▶ _SOURCE EXTRACT_
%%

Among the delphinids, species-specific trends in POD generally reflected model estimates of time-at-depth. Conversely, most beaked whale and baleen whale species in the study were very likely to be detected outside depths where they spend most of their time (Figure 3). Most notably, predicted POD-at-depth plots for two of the three baleen whales indicated a high probability of detection at 500 m, while these two species spend most of their time above ~200 m. Per-species model predictions are shown alongside observed detections in Supplemental Figure S5.

Figure 3: Species-specific probability of detection across all depths sampled in this study. Solid line shows POD; shaded regions show 95%, 75%, and 50% confidence intervals. Dashed line shows proportional time at depth. Species abbreviation codes can be found in Table 1; plots are colored by taxonomic category as outlined in Table 1.

Models stratifying detections by taxonomic Family and preferred prey type both had lower AIC values than the model stratified by species (AIC = 4854 and 4960, respectively); however, these models still had significant terms for Family and depth x Family interactions (taxonomic model) and for depth, prey type, and depth x prey type interactions (prey type model). Predicted POD curves for each model illustrate varying trends in POD with depth across strata (Figure 4). Similar to the model stratified by species, we did not make predictions for Families with fewer than 10 detections using the taxonomic model, which excluded the Balaenidae (bowhead whale family).

%%

▶ _PROVIDED MATERIAL_
%%

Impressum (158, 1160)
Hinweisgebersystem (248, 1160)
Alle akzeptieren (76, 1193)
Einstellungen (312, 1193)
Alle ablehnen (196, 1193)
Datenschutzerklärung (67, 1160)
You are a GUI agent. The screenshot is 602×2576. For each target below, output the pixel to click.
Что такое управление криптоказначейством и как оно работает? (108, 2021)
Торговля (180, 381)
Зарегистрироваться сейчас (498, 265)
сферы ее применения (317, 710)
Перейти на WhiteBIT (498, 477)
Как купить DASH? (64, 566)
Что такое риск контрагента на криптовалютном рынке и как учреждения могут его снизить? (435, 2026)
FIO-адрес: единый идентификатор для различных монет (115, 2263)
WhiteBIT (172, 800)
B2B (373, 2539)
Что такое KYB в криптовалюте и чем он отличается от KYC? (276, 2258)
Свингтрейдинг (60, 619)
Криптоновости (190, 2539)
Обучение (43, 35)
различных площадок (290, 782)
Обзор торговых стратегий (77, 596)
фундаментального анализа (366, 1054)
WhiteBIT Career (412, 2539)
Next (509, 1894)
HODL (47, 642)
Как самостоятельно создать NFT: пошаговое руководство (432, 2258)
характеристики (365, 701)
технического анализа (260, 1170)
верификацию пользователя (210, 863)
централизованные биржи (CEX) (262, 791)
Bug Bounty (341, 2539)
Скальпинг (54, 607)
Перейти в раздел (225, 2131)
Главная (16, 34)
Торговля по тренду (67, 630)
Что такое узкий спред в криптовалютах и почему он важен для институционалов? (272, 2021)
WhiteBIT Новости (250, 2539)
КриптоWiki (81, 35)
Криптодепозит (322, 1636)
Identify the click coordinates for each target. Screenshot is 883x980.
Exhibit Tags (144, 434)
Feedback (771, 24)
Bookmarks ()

%%

▶ _ACTION ITEM 1_
Answer these from the extract on detection probability:
(a) At what depth did predicted POD-at-depth plots for two of the three baleen whales indicate a high probability of detection?
(b) In Figure 3, what does the dashed line show?
(c) Which family did the taxonomic model exclude from predictions?
▶ _ACTION ITEM 2_
From the extract on detection probability, copy the passage starting with "Among the delphinids, species-specific" and going on through "Supplemental Figure S5.".

▶ _TASK RESPONSE 1_
(a) 500 m
(b) Proportional time at depth
(c) The Balaenidae (bowhead whale family)

▶ _TASK RESPONSE 2_
Among the delphinids, species-specific trends in POD generally reflected model estimates of time-at-depth. Conversely, most beaked whale and baleen whale species in the study were very likely to be detected outside depths where they spend most of their time (Figure 3). Most notably, predicted POD-at-depth plots for two of the three baleen whales indicated a high probability of detection at 500 m, while these two species spend most of their time above ~200 m. Per-species model predictions are shown alongside observed detections in Supplemental Figure S5.